◆ **The records**:

┏━━

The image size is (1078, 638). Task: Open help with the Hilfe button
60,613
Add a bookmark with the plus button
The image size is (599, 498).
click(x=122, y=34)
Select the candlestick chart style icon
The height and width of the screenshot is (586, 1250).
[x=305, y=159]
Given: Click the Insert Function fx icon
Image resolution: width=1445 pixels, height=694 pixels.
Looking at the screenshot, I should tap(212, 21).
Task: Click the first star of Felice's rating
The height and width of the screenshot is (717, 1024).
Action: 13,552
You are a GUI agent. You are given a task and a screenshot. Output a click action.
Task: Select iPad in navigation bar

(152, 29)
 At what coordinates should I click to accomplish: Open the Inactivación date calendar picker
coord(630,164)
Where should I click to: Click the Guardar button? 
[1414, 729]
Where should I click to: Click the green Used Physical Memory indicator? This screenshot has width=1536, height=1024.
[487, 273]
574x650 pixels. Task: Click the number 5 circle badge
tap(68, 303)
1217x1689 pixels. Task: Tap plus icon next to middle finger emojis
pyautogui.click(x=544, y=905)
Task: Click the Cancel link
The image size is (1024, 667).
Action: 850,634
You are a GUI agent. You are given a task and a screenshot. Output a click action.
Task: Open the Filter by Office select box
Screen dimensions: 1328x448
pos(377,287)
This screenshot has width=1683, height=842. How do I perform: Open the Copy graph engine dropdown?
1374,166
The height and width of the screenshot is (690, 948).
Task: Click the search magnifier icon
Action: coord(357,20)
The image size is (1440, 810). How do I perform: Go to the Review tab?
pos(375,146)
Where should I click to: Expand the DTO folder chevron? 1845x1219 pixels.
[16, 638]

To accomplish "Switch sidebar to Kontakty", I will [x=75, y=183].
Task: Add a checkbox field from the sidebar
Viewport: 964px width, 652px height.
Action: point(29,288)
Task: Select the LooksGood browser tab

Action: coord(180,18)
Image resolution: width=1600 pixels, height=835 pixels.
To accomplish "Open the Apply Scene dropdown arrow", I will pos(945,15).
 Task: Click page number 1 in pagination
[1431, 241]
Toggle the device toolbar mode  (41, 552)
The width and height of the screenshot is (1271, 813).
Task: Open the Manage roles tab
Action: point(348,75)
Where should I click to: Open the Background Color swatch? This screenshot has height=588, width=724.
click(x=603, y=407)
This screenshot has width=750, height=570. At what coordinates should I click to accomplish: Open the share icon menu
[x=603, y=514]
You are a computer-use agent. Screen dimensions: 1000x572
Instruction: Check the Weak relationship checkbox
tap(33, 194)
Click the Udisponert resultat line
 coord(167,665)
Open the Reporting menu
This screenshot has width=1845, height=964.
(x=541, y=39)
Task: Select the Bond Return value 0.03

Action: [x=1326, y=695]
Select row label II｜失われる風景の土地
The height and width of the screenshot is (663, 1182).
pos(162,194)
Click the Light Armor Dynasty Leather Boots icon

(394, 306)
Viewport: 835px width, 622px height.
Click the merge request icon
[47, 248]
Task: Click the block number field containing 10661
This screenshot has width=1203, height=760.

┗━━

Everything in the listing should be transcribed exactly.

The image size is (1078, 638). Task: Open help with the Hilfe button
60,613
Add a bookmark with the plus button
The image size is (599, 498).
click(x=122, y=34)
Select the candlestick chart style icon
The height and width of the screenshot is (586, 1250).
[x=305, y=159]
Given: Click the Insert Function fx icon
Image resolution: width=1445 pixels, height=694 pixels.
Looking at the screenshot, I should tap(212, 21).
Task: Click the first star of Felice's rating
The height and width of the screenshot is (717, 1024).
Action: 13,552
You are a GUI agent. You are given a task and a screenshot. Output a click action.
Task: Select iPad in navigation bar

(152, 29)
 At what coordinates should I click to accomplish: Open the Inactivación date calendar picker
coord(630,164)
Where should I click to: Click the Guardar button? 
[1414, 729]
Where should I click to: Click the green Used Physical Memory indicator? This screenshot has width=1536, height=1024.
[487, 273]
574x650 pixels. Task: Click the number 5 circle badge
tap(68, 303)
1217x1689 pixels. Task: Tap plus icon next to middle finger emojis
pyautogui.click(x=544, y=905)
Task: Click the Cancel link
The image size is (1024, 667).
Action: 850,634
You are a GUI agent. You are given a task and a screenshot. Output a click action.
Task: Open the Filter by Office select box
Screen dimensions: 1328x448
pos(377,287)
This screenshot has width=1683, height=842. How do I perform: Open the Copy graph engine dropdown?
1374,166
The height and width of the screenshot is (690, 948).
Task: Click the search magnifier icon
Action: coord(357,20)
The image size is (1440, 810). How do I perform: Go to the Review tab?
pos(375,146)
Where should I click to: Expand the DTO folder chevron? 1845x1219 pixels.
[16, 638]

To accomplish "Switch sidebar to Kontakty", I will [x=75, y=183].
Task: Add a checkbox field from the sidebar
Viewport: 964px width, 652px height.
Action: point(29,288)
Task: Select the LooksGood browser tab

Action: coord(180,18)
Image resolution: width=1600 pixels, height=835 pixels.
To accomplish "Open the Apply Scene dropdown arrow", I will pos(945,15).
 Task: Click page number 1 in pagination
[1431, 241]
Toggle the device toolbar mode  (41, 552)
The width and height of the screenshot is (1271, 813).
Task: Open the Manage roles tab
Action: point(348,75)
Where should I click to: Open the Background Color swatch? This screenshot has height=588, width=724.
click(x=603, y=407)
This screenshot has width=750, height=570. At what coordinates should I click to accomplish: Open the share icon menu
[x=603, y=514]
You are a computer-use agent. Screen dimensions: 1000x572
Instruction: Check the Weak relationship checkbox
tap(33, 194)
Click the Udisponert resultat line
 coord(167,665)
Open the Reporting menu
This screenshot has width=1845, height=964.
(x=541, y=39)
Task: Select the Bond Return value 0.03

Action: [x=1326, y=695]
Select row label II｜失われる風景の土地
The height and width of the screenshot is (663, 1182).
pos(162,194)
Click the Light Armor Dynasty Leather Boots icon

(394, 306)
Viewport: 835px width, 622px height.
Click the merge request icon
[47, 248]
Task: Click the block number field containing 10661
This screenshot has width=1203, height=760.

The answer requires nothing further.